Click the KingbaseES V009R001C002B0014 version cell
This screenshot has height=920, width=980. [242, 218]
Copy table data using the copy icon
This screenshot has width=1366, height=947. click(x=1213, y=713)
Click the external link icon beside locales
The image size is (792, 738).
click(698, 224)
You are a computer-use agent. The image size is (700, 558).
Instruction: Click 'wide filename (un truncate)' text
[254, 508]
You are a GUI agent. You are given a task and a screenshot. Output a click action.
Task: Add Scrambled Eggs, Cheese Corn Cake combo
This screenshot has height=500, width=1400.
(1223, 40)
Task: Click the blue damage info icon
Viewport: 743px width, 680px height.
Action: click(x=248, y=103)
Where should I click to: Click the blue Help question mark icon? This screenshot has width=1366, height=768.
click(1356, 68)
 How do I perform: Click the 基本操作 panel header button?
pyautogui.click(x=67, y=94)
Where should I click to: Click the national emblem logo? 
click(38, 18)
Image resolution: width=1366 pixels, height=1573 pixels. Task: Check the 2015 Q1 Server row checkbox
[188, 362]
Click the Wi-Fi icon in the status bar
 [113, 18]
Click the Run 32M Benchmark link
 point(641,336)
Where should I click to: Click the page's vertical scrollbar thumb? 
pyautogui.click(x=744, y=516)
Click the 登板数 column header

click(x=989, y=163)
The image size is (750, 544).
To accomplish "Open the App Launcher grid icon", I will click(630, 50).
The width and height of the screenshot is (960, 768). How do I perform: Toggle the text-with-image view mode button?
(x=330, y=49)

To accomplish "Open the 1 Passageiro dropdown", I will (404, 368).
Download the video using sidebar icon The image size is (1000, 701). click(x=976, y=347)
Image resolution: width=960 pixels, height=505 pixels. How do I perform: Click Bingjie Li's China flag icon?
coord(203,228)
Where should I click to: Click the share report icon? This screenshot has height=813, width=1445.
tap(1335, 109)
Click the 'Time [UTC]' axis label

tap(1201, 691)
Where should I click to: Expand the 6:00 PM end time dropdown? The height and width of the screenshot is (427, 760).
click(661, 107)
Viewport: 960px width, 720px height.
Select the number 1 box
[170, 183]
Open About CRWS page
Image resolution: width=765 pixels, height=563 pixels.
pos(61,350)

———

Exercise: Starting from the first line of the records above, retype each line exactly up to and including the one that contains "You are a GUI", and nothing more.

Task answer:
Click the KingbaseES V009R001C002B0014 version cell
This screenshot has height=920, width=980. [242, 218]
Copy table data using the copy icon
This screenshot has width=1366, height=947. click(x=1213, y=713)
Click the external link icon beside locales
The image size is (792, 738).
click(698, 224)
You are a computer-use agent. The image size is (700, 558).
Instruction: Click 'wide filename (un truncate)' text
[254, 508]
You are a GUI agent. You are given a task and a screenshot. Output a click action.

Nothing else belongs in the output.